For this exercise, you have been provided with a “cleaned” line list. File name: Module 2 – Line List.xlsx

 

Part 1: Building the Pivot Table

1. Retrieve the file Module 2 – Line List.xlsx and save a copy to your desktop. Open the file from your desktop.

2. Select any cell (Excel will automatically determine the range required for the PivotTable based on the data), or highlight the range of the data you want to include in your PivotTable.

3. Microsoft Excel 2007–2010: In the Ribbon menu, select the insert tab and click on PivotTable.

(in earlier versions, Microsoft Excel 2003/XP/2000/97, select Data > PivotTable and Pivot Chart)
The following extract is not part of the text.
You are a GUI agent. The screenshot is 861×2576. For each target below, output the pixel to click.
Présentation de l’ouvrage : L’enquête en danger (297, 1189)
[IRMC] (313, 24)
 4.  In the Create PivotTable window, two options must be selected:

Excel screen caption

  1. Select the data that you want to analyze: By default, Excel will select the data in your excel sheet and outline it with dotted lines. If the Table/Range is different from what is selected by the dotted lines, you can click on the expand icon and select a new range.
  2. Select where you want the PivotTable report to be placed: By default, the chart/report will be placed on a New Worksheet. If you wish to change this, select Existing Worksheet, and once again, use the expand icon can to choose a location on an existing worksheet.
  3. Click OK.

5. You will notice four new features:Excel screen captionExcel screen caption

  1. A new worksheet where the PivotTable has been placed – Sheet 4 (if the New Worksheet option was selected).
  2. A new set of options in the ribbon – PivotTable Tools.
  3. An empty PivotTable that will be used to build a report.
  4. A side pane – PivotTable Field List (lists all column titles from the linelist).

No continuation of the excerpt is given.